> **Data extracted from a collection**:
——————
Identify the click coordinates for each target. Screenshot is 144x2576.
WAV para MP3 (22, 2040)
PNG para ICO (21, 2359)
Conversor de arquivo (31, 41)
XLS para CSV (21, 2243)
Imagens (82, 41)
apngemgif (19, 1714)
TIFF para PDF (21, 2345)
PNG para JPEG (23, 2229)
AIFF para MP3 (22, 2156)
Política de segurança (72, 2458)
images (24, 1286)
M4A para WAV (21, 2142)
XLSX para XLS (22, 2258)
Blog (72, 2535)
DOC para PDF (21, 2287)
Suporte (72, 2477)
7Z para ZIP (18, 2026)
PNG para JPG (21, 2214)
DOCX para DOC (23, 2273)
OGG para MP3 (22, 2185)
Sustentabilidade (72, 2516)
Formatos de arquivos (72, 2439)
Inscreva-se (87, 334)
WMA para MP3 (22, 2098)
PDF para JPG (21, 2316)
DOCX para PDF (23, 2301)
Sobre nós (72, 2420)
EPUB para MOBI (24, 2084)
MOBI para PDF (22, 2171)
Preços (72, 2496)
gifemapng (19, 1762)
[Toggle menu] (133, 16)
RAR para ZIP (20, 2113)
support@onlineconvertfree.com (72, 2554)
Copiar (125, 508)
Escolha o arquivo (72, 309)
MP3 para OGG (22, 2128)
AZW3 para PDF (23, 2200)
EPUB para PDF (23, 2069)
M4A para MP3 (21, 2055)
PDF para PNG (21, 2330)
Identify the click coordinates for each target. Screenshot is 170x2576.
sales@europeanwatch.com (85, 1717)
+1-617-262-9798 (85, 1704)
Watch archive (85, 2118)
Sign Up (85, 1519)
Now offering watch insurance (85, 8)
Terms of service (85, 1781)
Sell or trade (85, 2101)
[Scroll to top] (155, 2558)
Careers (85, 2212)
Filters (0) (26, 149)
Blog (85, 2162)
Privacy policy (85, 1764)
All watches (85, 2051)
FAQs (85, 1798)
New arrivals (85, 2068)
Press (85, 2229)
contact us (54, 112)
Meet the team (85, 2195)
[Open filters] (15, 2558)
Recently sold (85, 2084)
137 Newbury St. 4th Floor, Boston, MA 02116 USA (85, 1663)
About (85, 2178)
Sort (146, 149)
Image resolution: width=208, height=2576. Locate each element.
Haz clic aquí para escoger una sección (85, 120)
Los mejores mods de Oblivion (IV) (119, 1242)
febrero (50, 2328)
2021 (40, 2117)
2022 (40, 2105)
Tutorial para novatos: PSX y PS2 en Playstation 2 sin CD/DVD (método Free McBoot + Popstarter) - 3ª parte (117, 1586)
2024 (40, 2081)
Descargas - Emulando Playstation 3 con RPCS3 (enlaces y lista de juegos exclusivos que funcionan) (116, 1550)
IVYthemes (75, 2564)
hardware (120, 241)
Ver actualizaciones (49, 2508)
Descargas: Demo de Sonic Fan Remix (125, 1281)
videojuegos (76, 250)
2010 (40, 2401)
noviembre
——————
> **Exercise requirements**:
Line count for the string "Descargas": state how many lines in the data contain it, and output nothing else.

> **Exercise result**:
2